Stone Walls do not a prison make; nor iron bars a cage - Richard Lovelace (1618-1657)

My fat friend from Knaresborough - who, to protect me from his animosity, I shall call Lewis Watson - is living in a private nursing home. Well, that's how it is described in Yellow Pages, but he has likened it to Colditz Castle. Not that he was ever an inmate of that 'escape-proof' prison, or any other of the lesser-known PoW camps.

He was never 'bagged', and survived World War Two unscathed as a captain in an infantry regiment that had battled its way across North Africa and into Italy, via Sicily. But he knew several Army officers who had spent time in various camps and, from what he says they told him, they seem to have had no worse a time than he is now having in an expensive nursing home. Who's kidding whom?

It's Lew's 80th birthday tomorrow, which means he is one of those people who is likely to know what they were doing on the day President John Fitzgerald Kennedy was assassinated.

Lew was celebrating his 43rd birthday, drinking Scotch with business colleagues, in a posh pub in Leeds, when their convivial evening was disturbed by a radio news bulletin reporting that Lew's favourite US president had been shot dead in Dallas.

Thirty-seven years on, Lew's only pleasures - apart from eating - are reading the recently-deceased Patrick O'Brien's stirring sea stories and the cases of the long-dead Sir Arthur Conan Doyle's Sherlock Holmes, or watching, when he's able, the investigations of DCI Endeavour Morse on television, while imbibing copious draughts of what he calls "the best thing to have come out of Scotland".

Now Lew has lost another hero; Morse is mort, and his creator, Colin Dexter, insists that he is to stay that way. Mind you, however good a detective he was, I found it hard to believe that the Thames Valley Police would let him continue serving much past 60.

Knowing that Lew would be upset by the death of Morse, and anticipating that he would probably fall asleep after overdosing on Glenfiddich - taken to ease his grief - and miss half the programme, I taped Morse's last case, with the intention of sending it to Lew as a birthday present, to watch in the residents' lounge when his period of mourning was over. However, his communiqus from the 'castle' suggest the other inmates, I mean residents, are not fans of Morse, or even Frost. The men would rather watch cricket, golf and snooker, which puts him at odds with them. As for the women residents, no matter what's on the box, they prefer to talk incessantly about their ailments, the weather, how their great-grandchildren are doing at school, and the best method of making Yorkshire puddings.

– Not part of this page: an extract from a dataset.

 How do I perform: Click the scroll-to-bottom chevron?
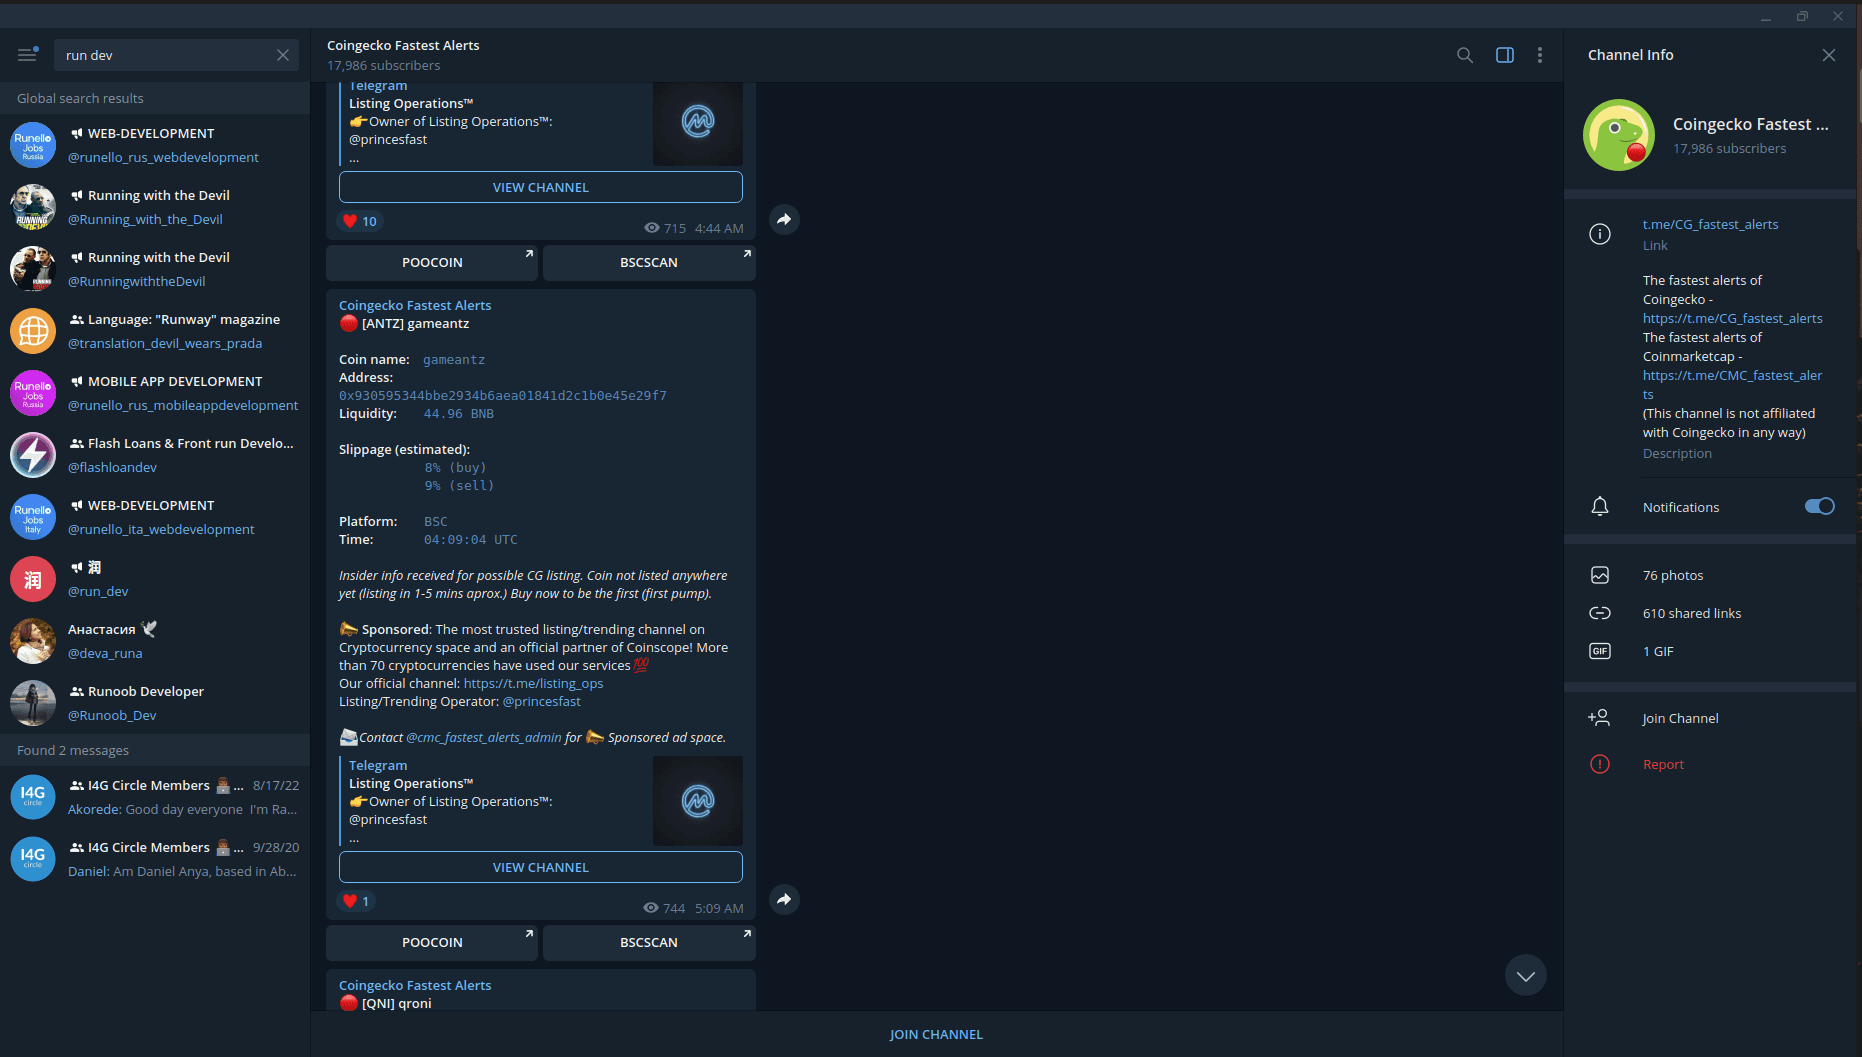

There'd be no point in Lew buying a VCR for his room; he could never operate it. He's a complete technophobe, who has difficulty operating any technical gadget invented since 1950; even an electric toaster is a challenge for his technical know-how.

So what do you do in an old folks' home at 80, when you've sold your house, your car and most of your possessions to pay your fees; have no relatives and few friends to visit you; none of your fellow residents want to play chess; you're useless at cards and crosswords; there's little you like on television, and your favourite authors are either dead or retired?

To give him an interest in life, I once jokingly suggested that he form an escape committee and assume the role of 'Big X'. At first Lew was enthused over the idea, seeing it as a form of escapism from his dreary existence; he even asked me to send him 'Red Cross parcels', enclosing tools and document making materials. But he was soon to ask the rhetorical question: "Where would I go when I left the tunnel?"